Angst durchflutet meinen kleinen Körper. Angst, der ich noch keinen Namen geben kann.
Wie versteinert stehe ich in unserem Wohnzimmer und traue mich kaum zu atmen. Die Luft kann man fast zerschneiden. Zigarettenqualm – noch vor kurzer Zeit aus den Mündern und Nasen von 4 Menschen ausgeströmt, die sich meine Familie nennen. Bläulich, graue Schwaden, die meine Augen brennen lassen. Noch schlimmer ergeht es jedoch meinen Ohren. Sie wollen diese fürchterlichen Schreie nicht hören. Leider haben sie keine Wahl. Ich kann sie nicht mal zuhalten, weil ich unfähig bin mich zu bewegen.
Eine Frau mit fast schwarzem, kurzem, krausem Haar, meine Mutter, steht ca. 3 Meter von mir entfernt, neben dem dröhnenden Fernseher.
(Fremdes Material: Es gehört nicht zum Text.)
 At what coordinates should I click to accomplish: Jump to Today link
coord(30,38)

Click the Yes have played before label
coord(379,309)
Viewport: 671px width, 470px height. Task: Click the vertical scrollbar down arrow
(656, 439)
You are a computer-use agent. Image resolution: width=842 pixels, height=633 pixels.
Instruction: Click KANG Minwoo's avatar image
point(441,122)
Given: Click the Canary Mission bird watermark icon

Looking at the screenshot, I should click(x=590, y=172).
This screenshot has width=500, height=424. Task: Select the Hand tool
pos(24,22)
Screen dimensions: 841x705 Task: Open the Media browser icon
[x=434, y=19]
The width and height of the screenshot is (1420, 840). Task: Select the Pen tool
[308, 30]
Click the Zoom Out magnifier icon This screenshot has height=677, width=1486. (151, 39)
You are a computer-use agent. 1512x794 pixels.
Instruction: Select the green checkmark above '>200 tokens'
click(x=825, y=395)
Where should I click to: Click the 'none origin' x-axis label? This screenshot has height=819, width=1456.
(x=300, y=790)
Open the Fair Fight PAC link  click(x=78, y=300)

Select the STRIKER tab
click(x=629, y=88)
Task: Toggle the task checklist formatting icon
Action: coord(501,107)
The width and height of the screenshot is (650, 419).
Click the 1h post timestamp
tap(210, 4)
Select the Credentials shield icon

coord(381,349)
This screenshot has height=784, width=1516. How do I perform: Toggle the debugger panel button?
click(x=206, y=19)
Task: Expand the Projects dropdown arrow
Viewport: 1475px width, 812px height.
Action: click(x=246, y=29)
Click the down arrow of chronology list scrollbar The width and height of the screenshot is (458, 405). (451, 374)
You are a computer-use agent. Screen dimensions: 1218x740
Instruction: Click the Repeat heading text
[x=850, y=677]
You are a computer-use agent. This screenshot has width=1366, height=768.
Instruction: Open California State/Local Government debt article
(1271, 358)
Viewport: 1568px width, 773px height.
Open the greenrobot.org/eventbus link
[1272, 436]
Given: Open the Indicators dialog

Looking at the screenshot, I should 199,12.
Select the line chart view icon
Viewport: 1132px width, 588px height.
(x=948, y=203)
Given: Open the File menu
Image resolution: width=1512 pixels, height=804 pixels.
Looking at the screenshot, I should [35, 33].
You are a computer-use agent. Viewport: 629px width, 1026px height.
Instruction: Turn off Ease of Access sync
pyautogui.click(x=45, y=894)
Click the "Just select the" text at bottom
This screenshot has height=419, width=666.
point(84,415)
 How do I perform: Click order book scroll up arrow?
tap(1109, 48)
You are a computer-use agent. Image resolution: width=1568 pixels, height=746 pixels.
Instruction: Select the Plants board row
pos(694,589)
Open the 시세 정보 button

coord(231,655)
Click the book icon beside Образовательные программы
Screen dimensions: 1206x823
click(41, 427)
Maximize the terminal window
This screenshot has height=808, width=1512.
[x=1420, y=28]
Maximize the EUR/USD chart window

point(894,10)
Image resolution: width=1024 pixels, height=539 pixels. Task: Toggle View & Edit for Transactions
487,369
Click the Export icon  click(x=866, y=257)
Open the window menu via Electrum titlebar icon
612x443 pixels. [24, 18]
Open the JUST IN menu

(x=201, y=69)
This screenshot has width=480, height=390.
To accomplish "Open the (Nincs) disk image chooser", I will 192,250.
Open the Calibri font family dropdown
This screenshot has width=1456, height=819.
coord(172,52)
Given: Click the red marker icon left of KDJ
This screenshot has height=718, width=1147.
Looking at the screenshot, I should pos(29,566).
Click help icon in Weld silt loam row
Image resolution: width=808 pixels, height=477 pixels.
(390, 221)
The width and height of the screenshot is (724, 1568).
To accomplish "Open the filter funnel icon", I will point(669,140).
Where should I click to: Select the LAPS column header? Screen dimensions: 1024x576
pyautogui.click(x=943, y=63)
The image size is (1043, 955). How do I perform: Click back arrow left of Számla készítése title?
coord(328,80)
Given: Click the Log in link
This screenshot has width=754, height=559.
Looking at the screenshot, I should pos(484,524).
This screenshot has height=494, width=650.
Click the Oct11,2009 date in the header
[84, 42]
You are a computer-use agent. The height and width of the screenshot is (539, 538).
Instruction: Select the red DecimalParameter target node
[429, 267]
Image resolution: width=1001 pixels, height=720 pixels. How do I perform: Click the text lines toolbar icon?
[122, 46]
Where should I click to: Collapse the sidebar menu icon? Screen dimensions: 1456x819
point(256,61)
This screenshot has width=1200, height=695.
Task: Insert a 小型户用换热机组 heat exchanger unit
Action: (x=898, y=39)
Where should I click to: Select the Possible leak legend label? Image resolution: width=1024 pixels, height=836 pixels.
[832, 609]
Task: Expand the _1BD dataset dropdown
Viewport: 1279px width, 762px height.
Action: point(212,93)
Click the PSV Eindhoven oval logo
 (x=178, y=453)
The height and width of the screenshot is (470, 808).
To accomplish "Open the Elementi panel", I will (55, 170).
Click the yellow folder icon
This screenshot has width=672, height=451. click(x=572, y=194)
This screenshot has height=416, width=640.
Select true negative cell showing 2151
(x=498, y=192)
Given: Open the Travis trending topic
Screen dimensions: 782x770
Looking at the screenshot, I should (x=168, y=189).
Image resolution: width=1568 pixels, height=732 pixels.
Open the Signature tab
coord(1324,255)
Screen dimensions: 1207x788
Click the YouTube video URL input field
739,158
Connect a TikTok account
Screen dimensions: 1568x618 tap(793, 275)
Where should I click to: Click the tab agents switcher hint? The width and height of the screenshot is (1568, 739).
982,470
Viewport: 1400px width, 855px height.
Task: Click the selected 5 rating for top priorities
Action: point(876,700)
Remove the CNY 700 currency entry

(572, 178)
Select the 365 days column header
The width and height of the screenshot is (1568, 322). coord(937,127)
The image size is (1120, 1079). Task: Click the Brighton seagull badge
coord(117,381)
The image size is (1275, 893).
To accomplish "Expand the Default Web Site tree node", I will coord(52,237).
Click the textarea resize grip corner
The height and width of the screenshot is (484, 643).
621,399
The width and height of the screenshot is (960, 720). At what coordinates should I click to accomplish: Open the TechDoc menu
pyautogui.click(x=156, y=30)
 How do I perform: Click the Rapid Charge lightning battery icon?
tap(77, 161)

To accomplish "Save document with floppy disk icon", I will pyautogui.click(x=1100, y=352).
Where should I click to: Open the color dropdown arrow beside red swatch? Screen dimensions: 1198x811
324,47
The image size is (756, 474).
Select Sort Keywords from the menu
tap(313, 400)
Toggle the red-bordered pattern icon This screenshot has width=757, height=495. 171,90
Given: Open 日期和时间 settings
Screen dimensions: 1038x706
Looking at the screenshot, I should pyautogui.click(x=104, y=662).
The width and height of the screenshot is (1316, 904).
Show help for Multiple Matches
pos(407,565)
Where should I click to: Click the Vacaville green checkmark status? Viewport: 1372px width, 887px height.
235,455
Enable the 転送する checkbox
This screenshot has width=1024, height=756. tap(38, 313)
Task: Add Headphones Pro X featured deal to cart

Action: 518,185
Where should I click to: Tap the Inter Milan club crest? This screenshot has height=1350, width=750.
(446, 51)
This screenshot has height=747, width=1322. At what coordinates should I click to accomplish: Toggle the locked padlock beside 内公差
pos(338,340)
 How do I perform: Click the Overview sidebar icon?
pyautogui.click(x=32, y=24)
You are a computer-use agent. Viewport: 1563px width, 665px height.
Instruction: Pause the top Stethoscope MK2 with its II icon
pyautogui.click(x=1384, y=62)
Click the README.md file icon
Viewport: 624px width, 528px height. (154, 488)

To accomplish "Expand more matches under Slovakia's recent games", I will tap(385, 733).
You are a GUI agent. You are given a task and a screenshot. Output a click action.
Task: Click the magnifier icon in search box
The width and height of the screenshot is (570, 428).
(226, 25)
Sie schaut stumm durch die offene Tür in das von der Deckenlampe erleuchtete Schlafzimmer. Nein ihr Blick ist nicht leer in diesem Augenblick. Er zeigt Genugtuung und Zufriedenheit. Im Schlafzimmer wird es ruhiger. Sie haben aufgehört sich anzuschreien.
Ein Moment der Hoffnung lässt etwas mehr Sauerstoff in meine Lungen strömen. Dieser dauert jedoch nur einen Atemzug an und meine Muskeln haben keine Zeit sich auch nur etwas zu entspannen. Da ist sie wieder diese Angst, die sich mit ihren Klauen fest um meinen Hals legt und nur soviel Luft hindurch lässt, dass ich nicht ersticke.
Nun dringen Geräusche an mein Ohr, die ich bis dahin noch nicht bewusst gehört habe und die mir noch mehr Angst machen. Irgendwie schaffe ich es meine geliebte Mutter zu erreichen. Mein Körper schmerzt. In der Hoffnung auf Schutz klammere ich mich an diese Frau, die immer noch regungslos dasteht und mich keines Blickes würdigt. Den erhofften Schutz kann ich nicht fühlen.
Fühlen kann ich nur diese Kälte und die Angst, die immer noch größer wird, was eigentlich gar nicht geht, weil sie doch schon vorher so riesengroß war. Und diese Angst ist auch verantwortlich dafür, dass ich nichts sagen kann. Sie hat nicht nur meinen Hals im Griff, sondern presst meine Lippen so fest aufeinander, dass ich überzeugt bin, dass sie sich nie mehr öffnen werden.
Ohne Vorwarnung müssen meine Augen dahin schauen, wo die Geräusche herkommen, die zuviel sind für ein etwa 4 Jahre altes Mädchen. Ich kann es nicht verhindern und auch meine Mutter macht keine Anstalten, mir diesen Anblick zu ersparen, der sich für immer in mein Gedächtnis einbrennen wird und den Grundstein meiner Erinnerung legt.
Ich bin erstarrt. Was mich jetzt noch vom Sterben abhält, ist mein bis zum Hals wild pochendes Herz. Es schreit. Ja es schreit ganz laut, dass sie aufhören sollen und dass ich überleben soll!
Was sich am schlimmsten einbrennt, ist das kräftig rote Blut auf dem Bett und die Blutspuren auf dem Boden. Das Blut läuft vom Gesicht des dünnen, kleinen Mannes, meines Vaters, der wimmernd und mit dem Oberkörper seitlich gekrümmt auf dem Bett liegt.
Wellen der Angst durchfluten noch mehr als bisher meinen Körper. Jetzt kann ich sie benennen. Es ist Todesangst! Sie spiegelt sich in den geschwollenen, rot unterlaufenen, nach Hilfe suchenden Augen meines hilflosen Vaters wider und starrt mich an. Sie beherrscht mich und hat nicht vor mich loszulassen.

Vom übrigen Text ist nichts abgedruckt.